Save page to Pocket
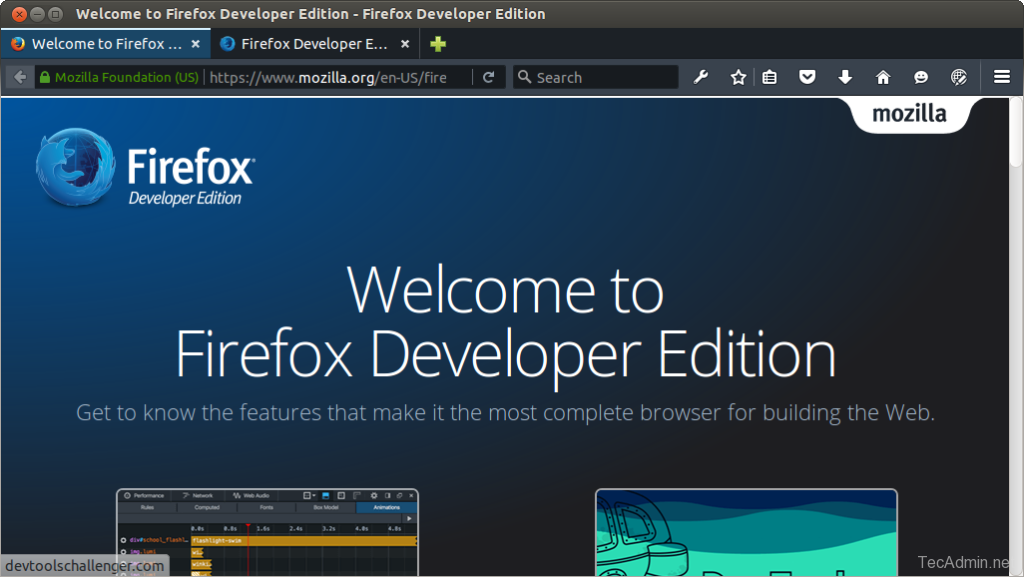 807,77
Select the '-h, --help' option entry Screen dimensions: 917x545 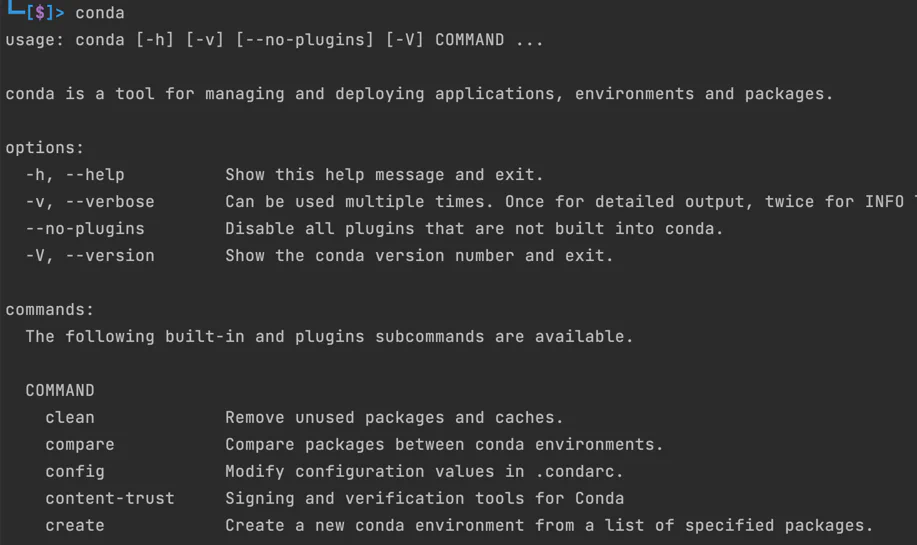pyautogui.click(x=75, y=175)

==

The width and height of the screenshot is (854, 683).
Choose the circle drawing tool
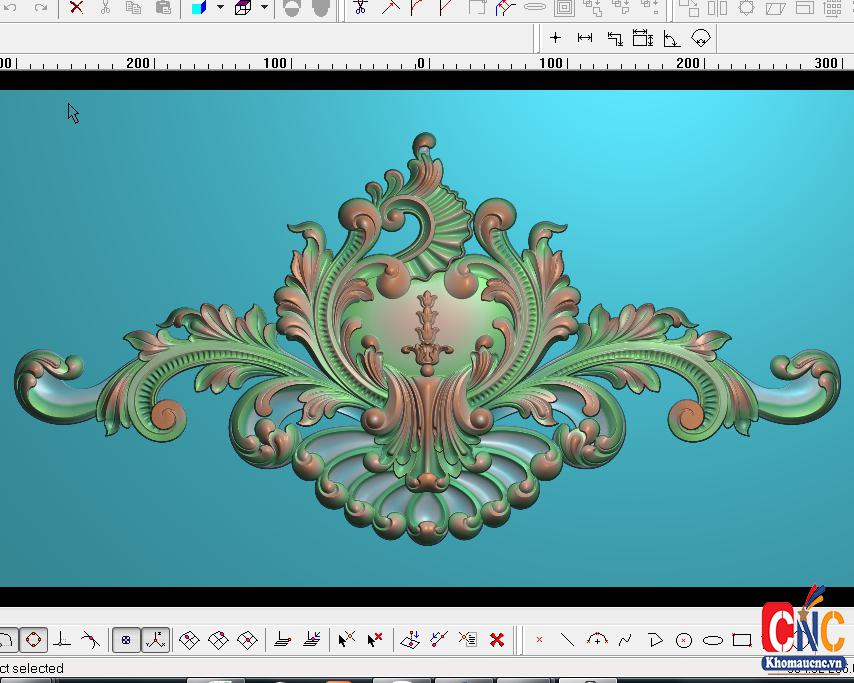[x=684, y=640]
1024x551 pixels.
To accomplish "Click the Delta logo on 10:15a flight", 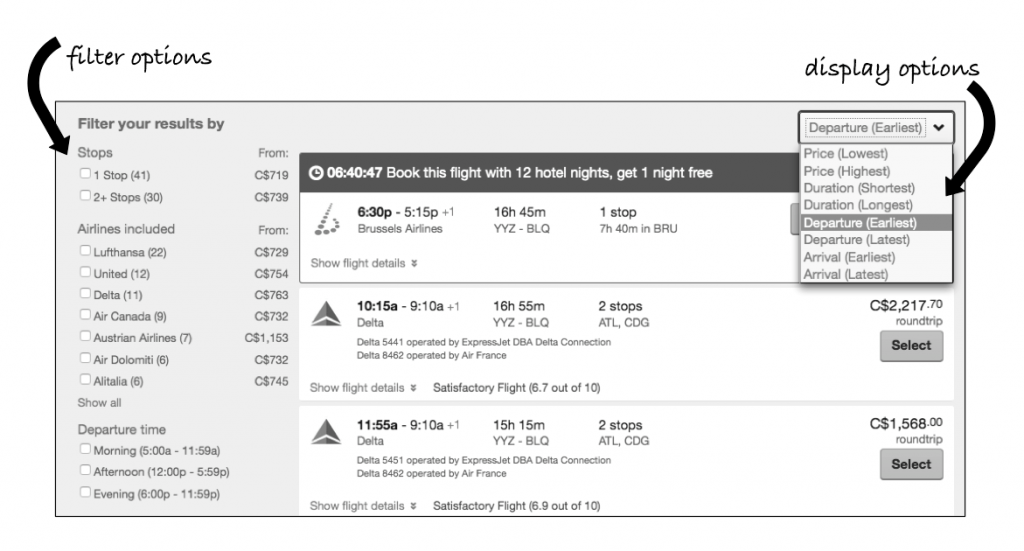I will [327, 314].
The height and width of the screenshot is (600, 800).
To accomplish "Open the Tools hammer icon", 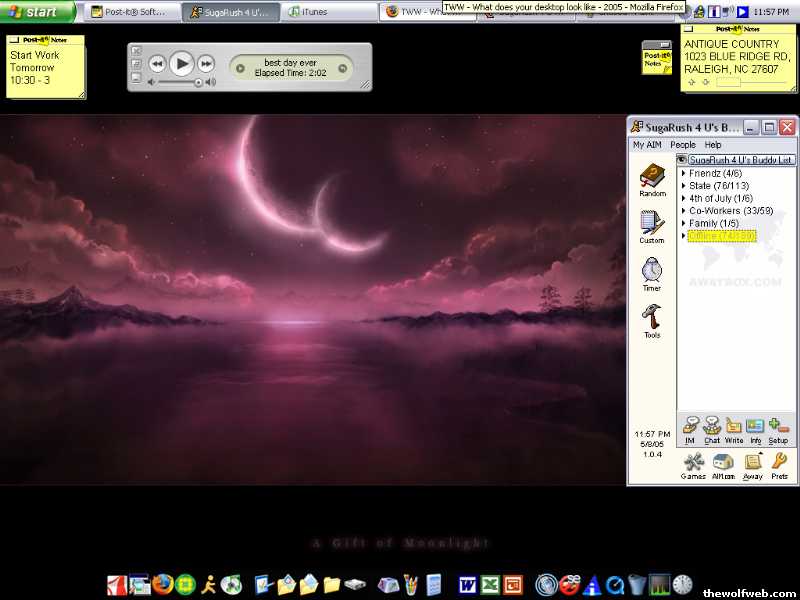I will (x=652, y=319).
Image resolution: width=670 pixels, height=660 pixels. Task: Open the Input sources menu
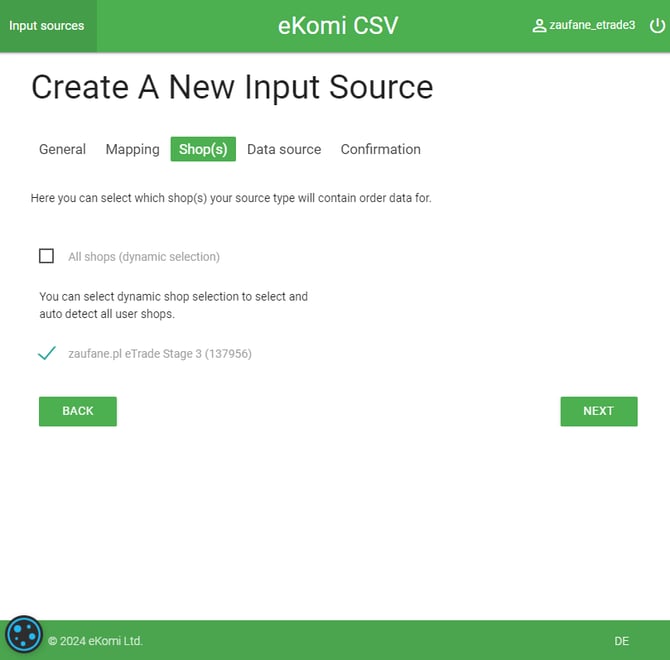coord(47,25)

Exercise objective
Gather from the data above every line with the string "screenshot".

Task solution
The width and height of the screenshot is (854, 683).
The height and width of the screenshot is (600, 800).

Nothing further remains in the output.